21,097km is the distance of the half marathon, precisely half the distance of the marathon. This mythical event takes its name from the eponymous Greek city where a battle between the Greeks and Persians took place. A Greek soldier, Phidippides, was in charge of bringing the news of the victory to Athens. Out of breath, he died of exhaustion after delivering his message.

Half marathons are usually not part of the programme of major international competitions. As 2020 is an Olympic year, it replaces the marathon being less physically demanding and consequently allowing marathonians, who will have participated in the Tokyo Olympic Games, to line up at the start.

High Jump

The high jump is an athletics event that differs from the other three jumps as its approach un is not straight. This curved run is one of the elements of the technique known as “the fosbury-flop”, invented by Dick Fosbury.

Pole vault

This is the only jumping event that uses a mandatory accessory to the practice of the event: the pole vault, which influences the athlete’s performance. A pole vaulter is a complete athlete.

The technical approach of the discipline gives a new dimension to the preparation of the pre-run. The counting of the steps, the choice of the right pole and the planting are three things not to be neglected, the first influencing the other two and the second influencing the third.

Discus throw

The Discus throw is a track and field event which consists of throwing a heavy disc as far as possible.
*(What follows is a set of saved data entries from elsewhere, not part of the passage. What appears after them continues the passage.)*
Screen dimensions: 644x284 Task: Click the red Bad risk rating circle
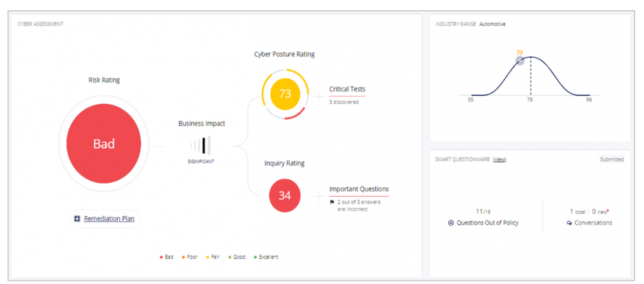click(x=104, y=144)
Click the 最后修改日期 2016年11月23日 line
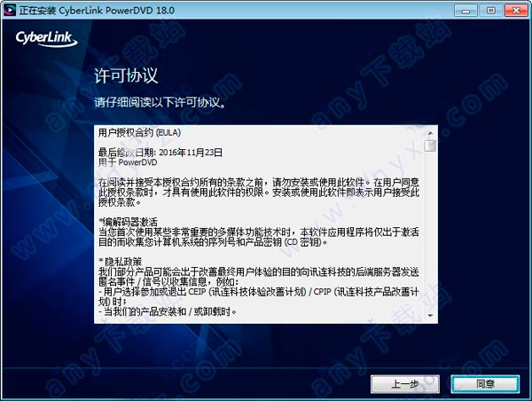Image resolution: width=532 pixels, height=401 pixels. click(x=160, y=153)
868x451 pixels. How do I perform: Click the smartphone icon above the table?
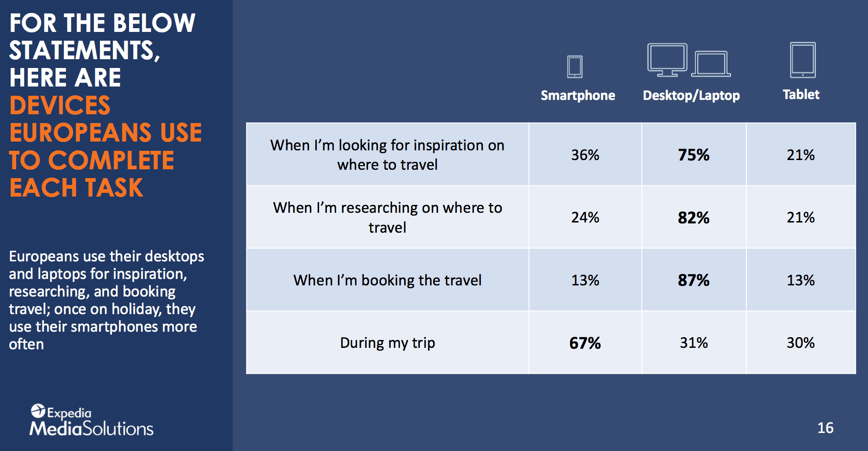pos(575,67)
The men’s world record for men is held by the German Jürgen Schult since 6 June 1986 with a throw at 74.08m. His compatriot Gabriele Reinsch is the current holder of the women’s world record since 1988 with a 76.80m performance.

Javelin throw

The javelin throw is an athletics event which consists in throwing as far as possible a spear called a javelin made of metal, fiberglass or carbon fiber.
The rules are equivalent to other types of throwing (discus, hammer or shot put). All competitors are allowed six tries. Usually, during official competitions, the competitors are entitled to three attempts. Then the top eight have the opportunity to throw three additional attempts. The winner is the one who has sent the javelin as far as possible, measured to the nearest centimetre.